Specific proteolysis of native alanine racemases from Salmonella typhimurium: identification of the cleavage site and characterization of the clipped two-domain proteins

Abstract

Native DadB and Alr alanine racemases (Mr 39,000) from Salmonella typhimurium are proteolyzed at homologous positions by .alpha.-chymotrypsin, trypsin, and subtilisin to generate in all cases two nonoverlapping polypeptides of Mr 28,000 and 11,000. Under nondenaturing conditions, chymotryptic digest results in an associated form of the two fragments which possesses 3% of the original catalytic activity, incorporates 0.76 equiv of the mechanism-based inactivator .beta.-chloro-[14C]-D-alanine [Badet, B., Roise, D., and Walsh, C. T. (1984) Biochemistry 23, 5188], and exhibits a UV circular dichroism profile identical with that of native enzyme.
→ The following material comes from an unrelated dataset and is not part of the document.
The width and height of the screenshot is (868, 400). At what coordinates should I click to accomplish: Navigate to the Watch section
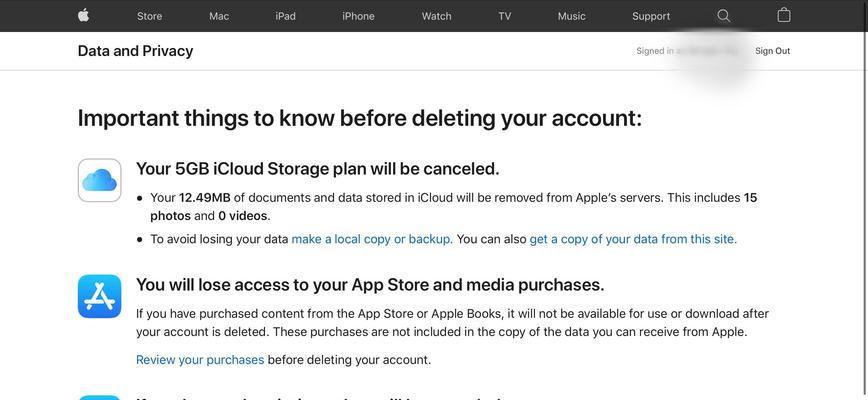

Protein sequence analysis of the denatured chymotryptic fragments indicates the presence of a tetrapeptide interdomain hinge (DadB, residues 254-257; Alr, residues 256-259) that is attacked at both ends during proteolysis. Under the previously employed digest conditions, NaB3H4-reduced DadB holoenzyme is resistant to .alpha.-chymotrypsin and trypsin and is labile only toward subtilisin. These data suggest that the hinge structure is essential for a catalytically efficient enzyme species and is sensitive to active site geometry. The sequence at the hinge region is also conserved in alanine racemases from Gram-positive bacteria.